▶ [EXTRACTED MATERIAL]:
>>>
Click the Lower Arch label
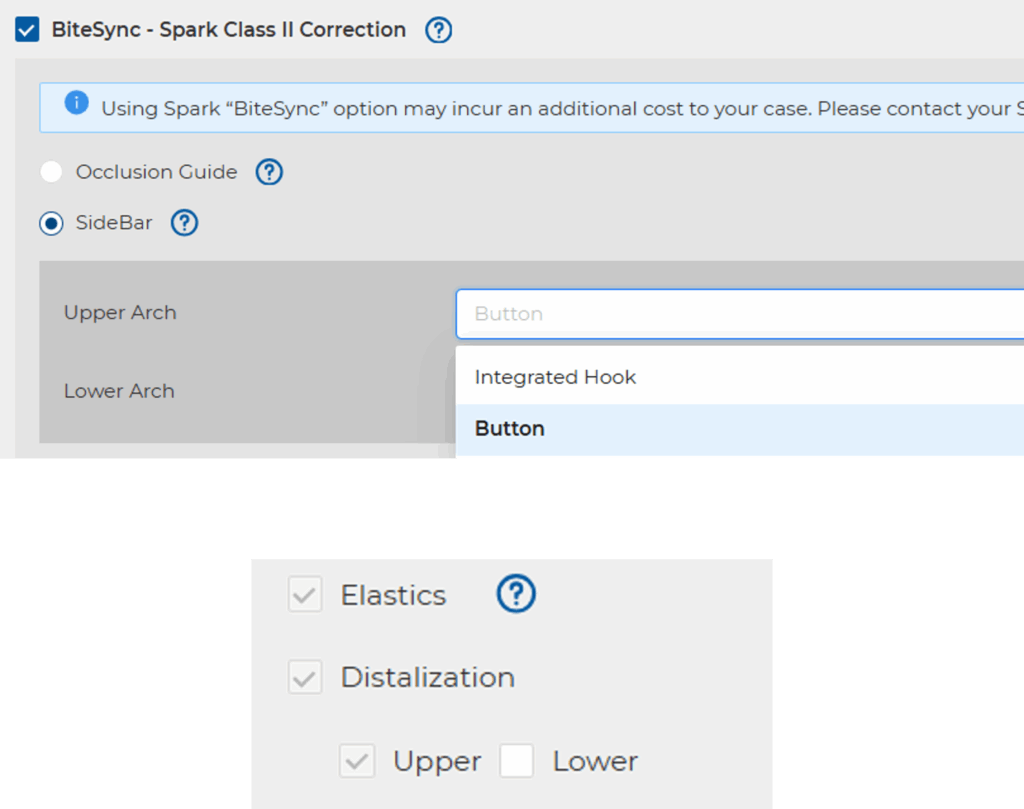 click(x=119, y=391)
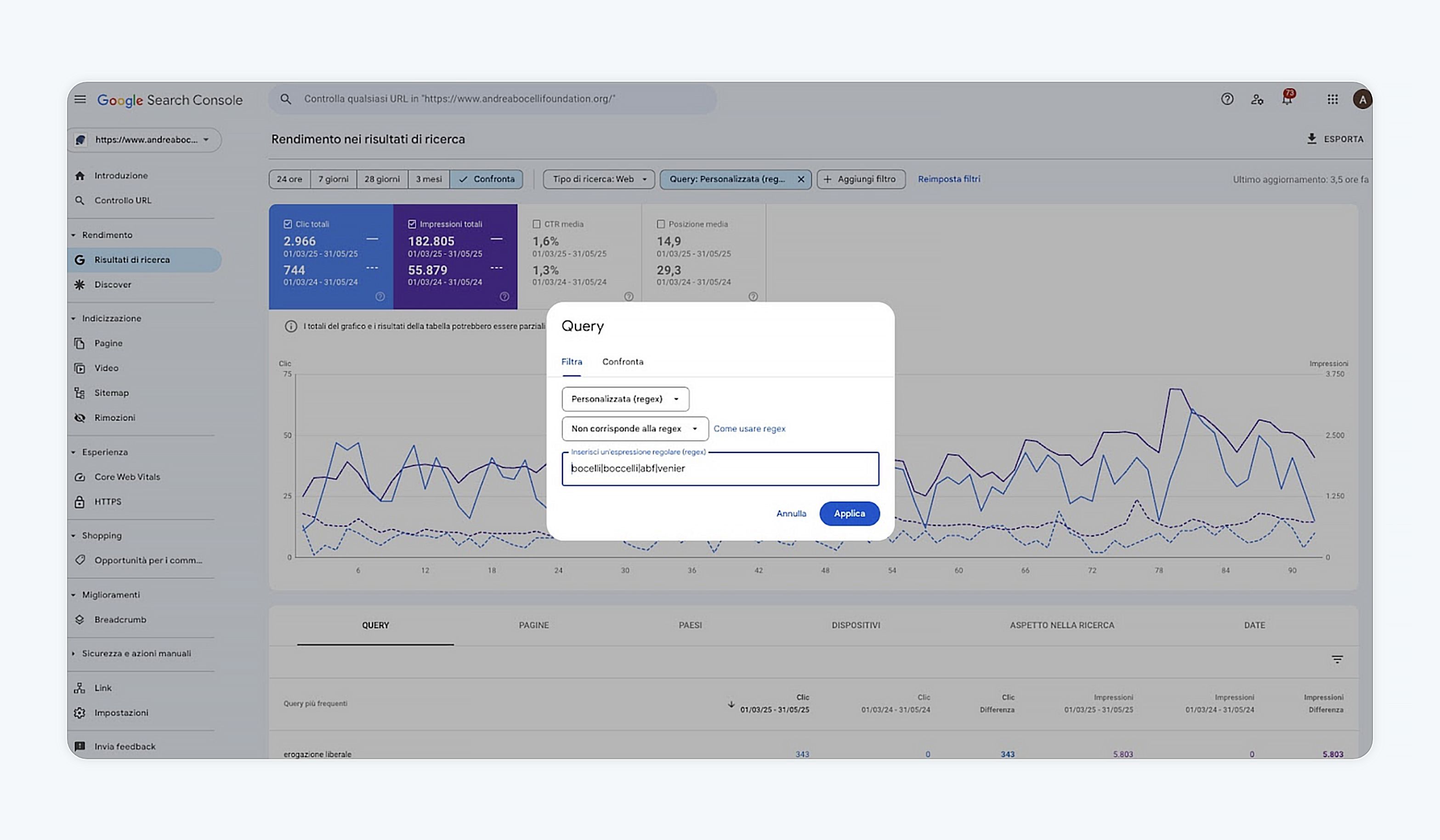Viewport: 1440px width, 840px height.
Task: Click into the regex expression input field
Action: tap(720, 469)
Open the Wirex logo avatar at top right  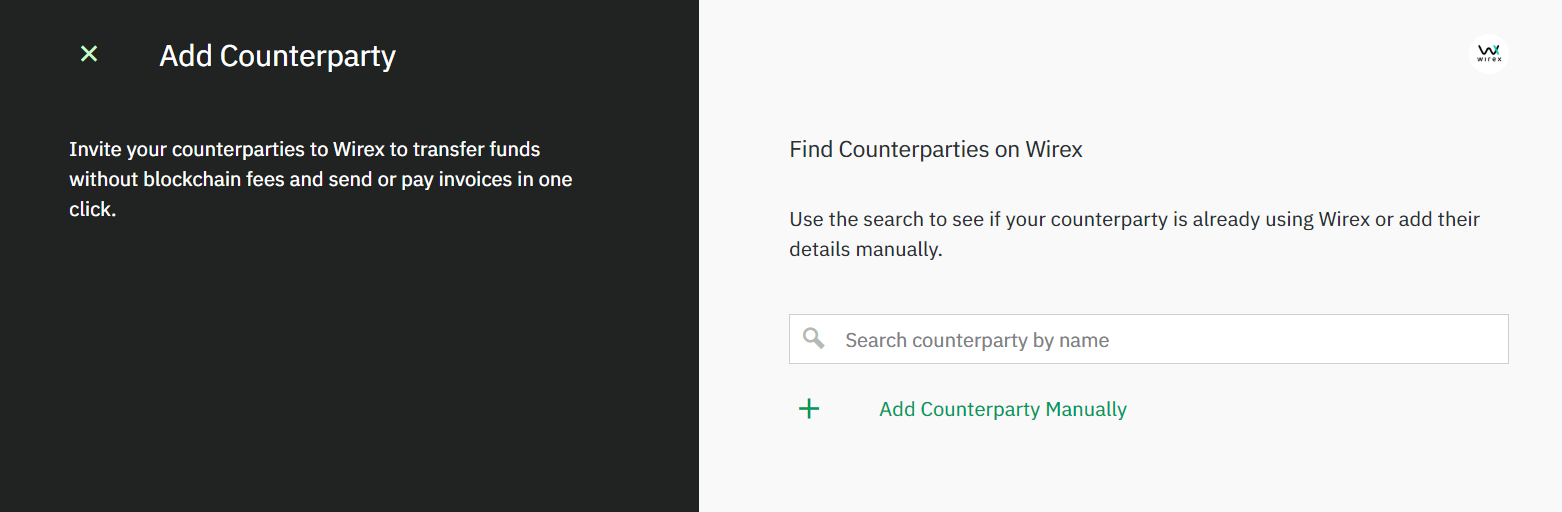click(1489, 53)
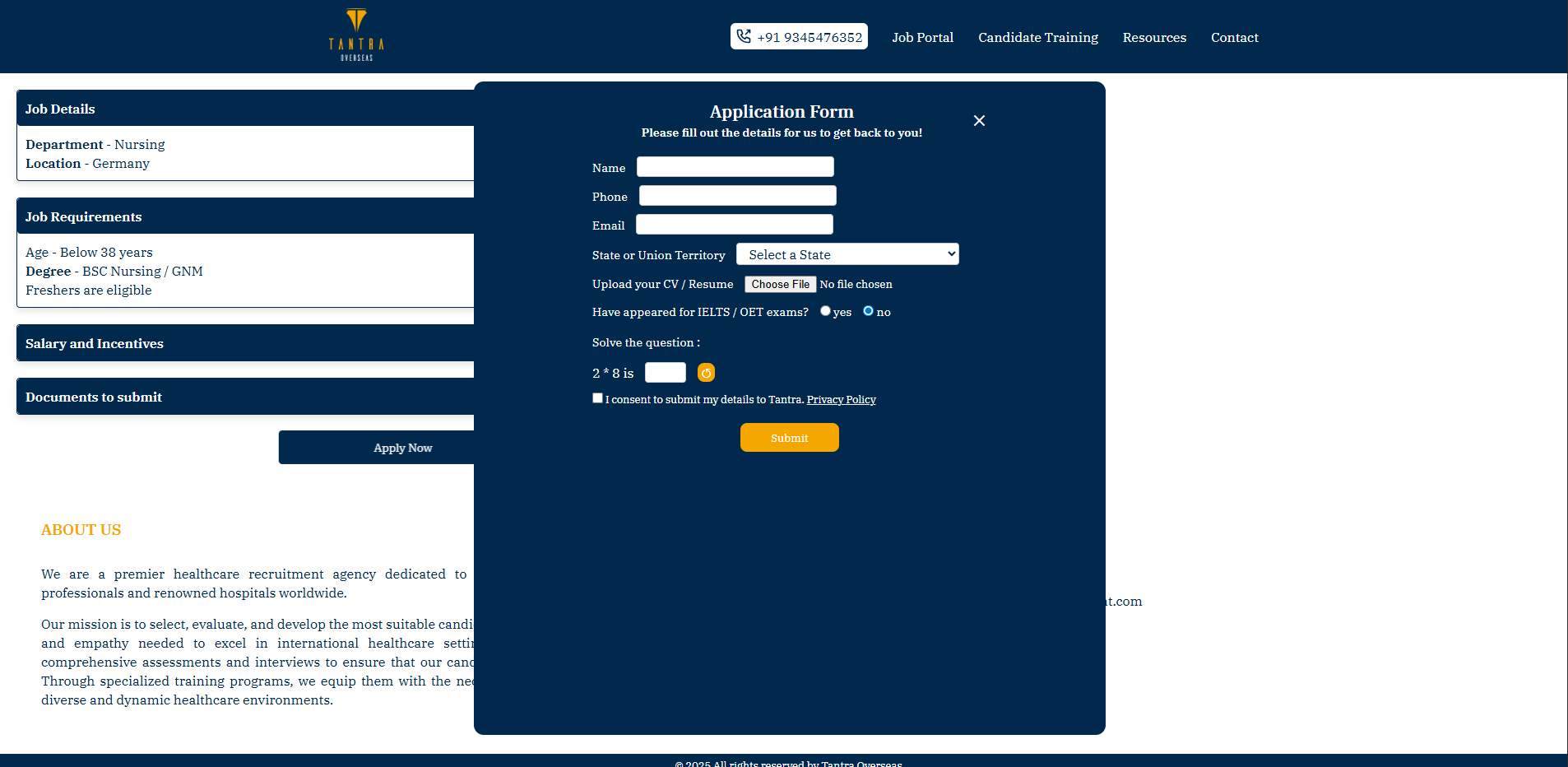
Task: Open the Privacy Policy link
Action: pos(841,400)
<<<
>>>
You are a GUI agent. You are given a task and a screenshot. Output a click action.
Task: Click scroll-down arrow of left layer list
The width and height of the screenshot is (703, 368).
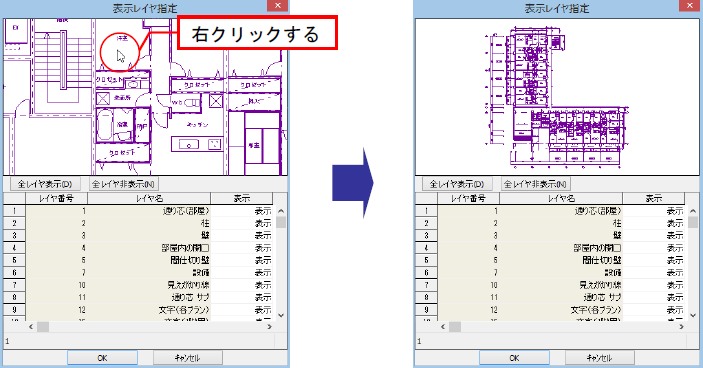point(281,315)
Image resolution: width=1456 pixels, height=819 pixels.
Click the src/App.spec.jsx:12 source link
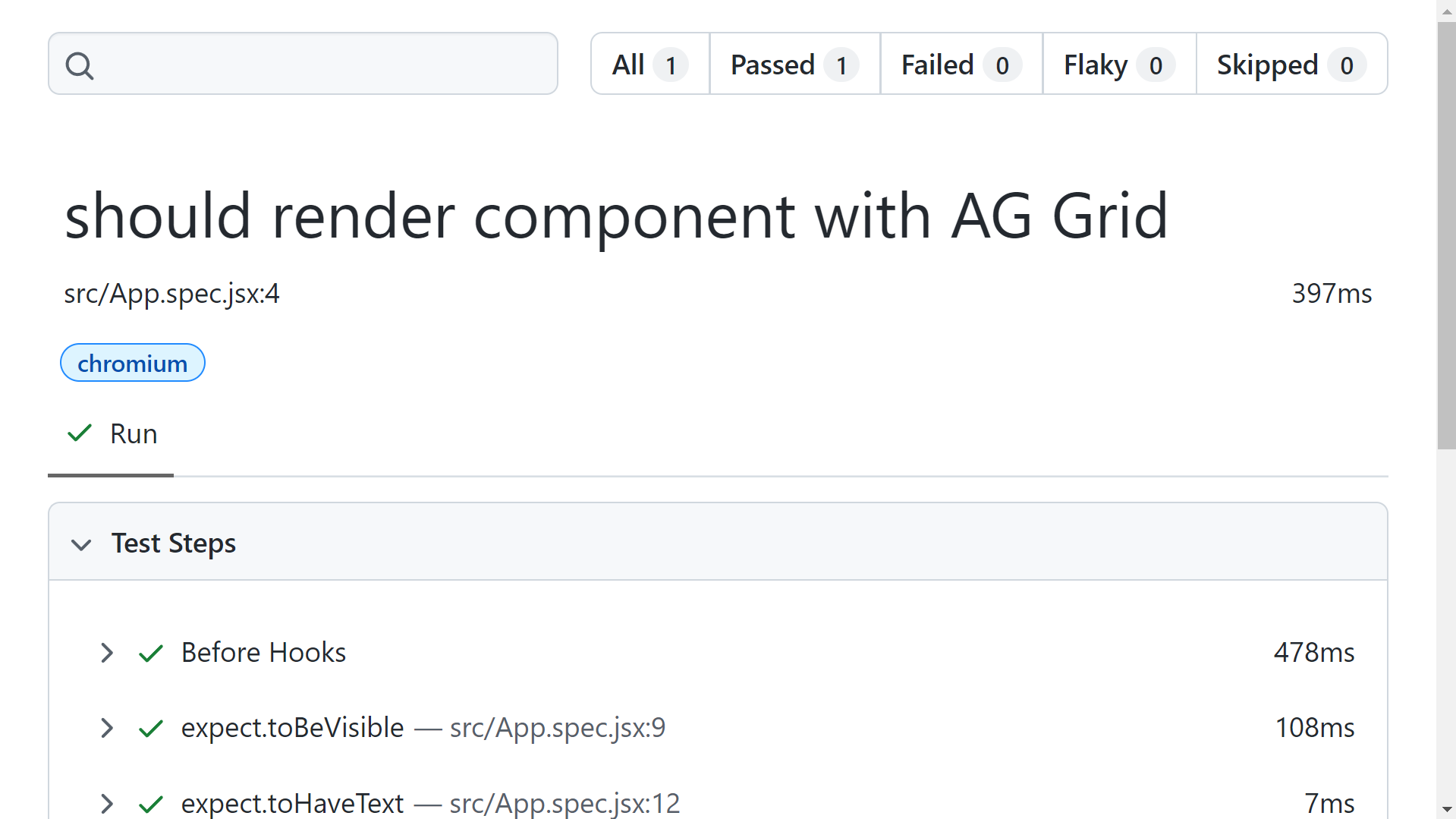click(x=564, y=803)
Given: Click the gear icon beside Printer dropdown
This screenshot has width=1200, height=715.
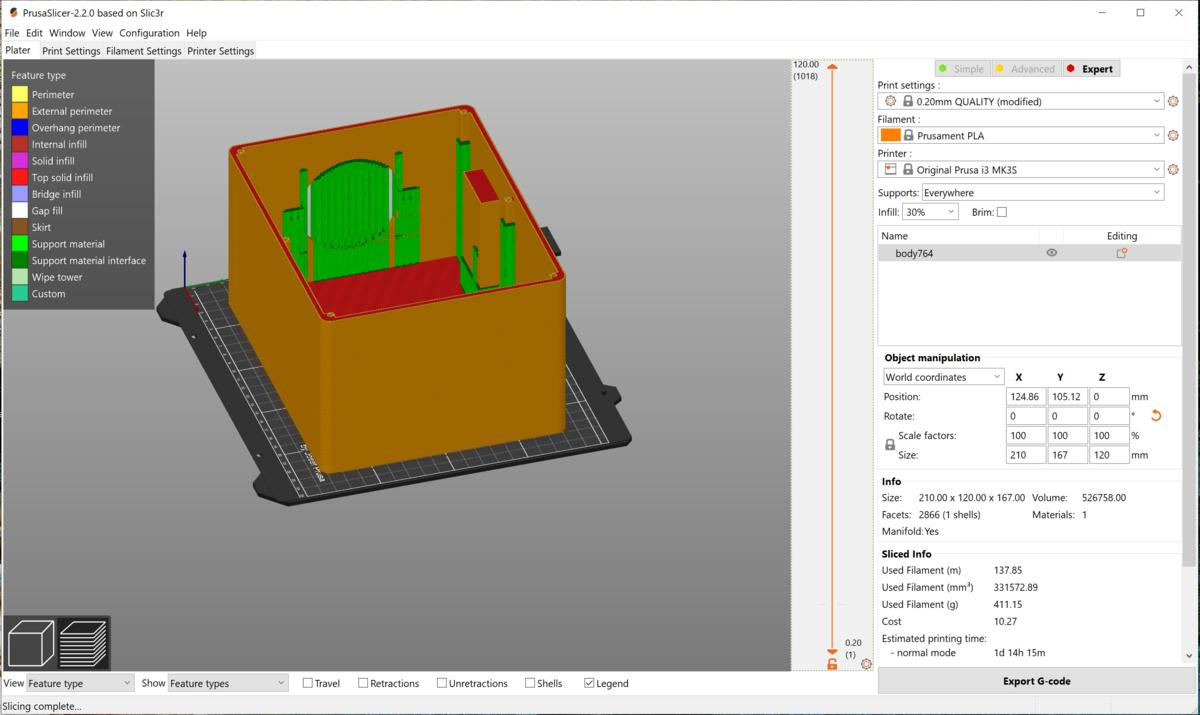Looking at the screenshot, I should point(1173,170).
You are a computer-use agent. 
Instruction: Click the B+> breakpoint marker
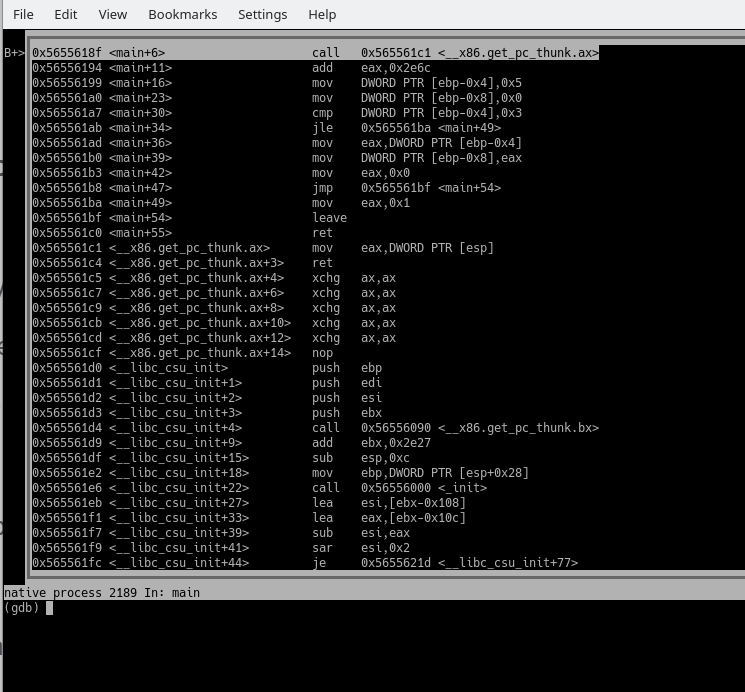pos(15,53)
<<<
>>>
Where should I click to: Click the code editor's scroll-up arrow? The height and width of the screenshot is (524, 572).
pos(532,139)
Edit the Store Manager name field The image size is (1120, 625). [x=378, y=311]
<<<
▶ [EXERCISE DESCRIPTION]: The records are above. How many lines in them contain the word "agent"? Give the number alone.

▶ [COMPLETED EXERCISE]: 2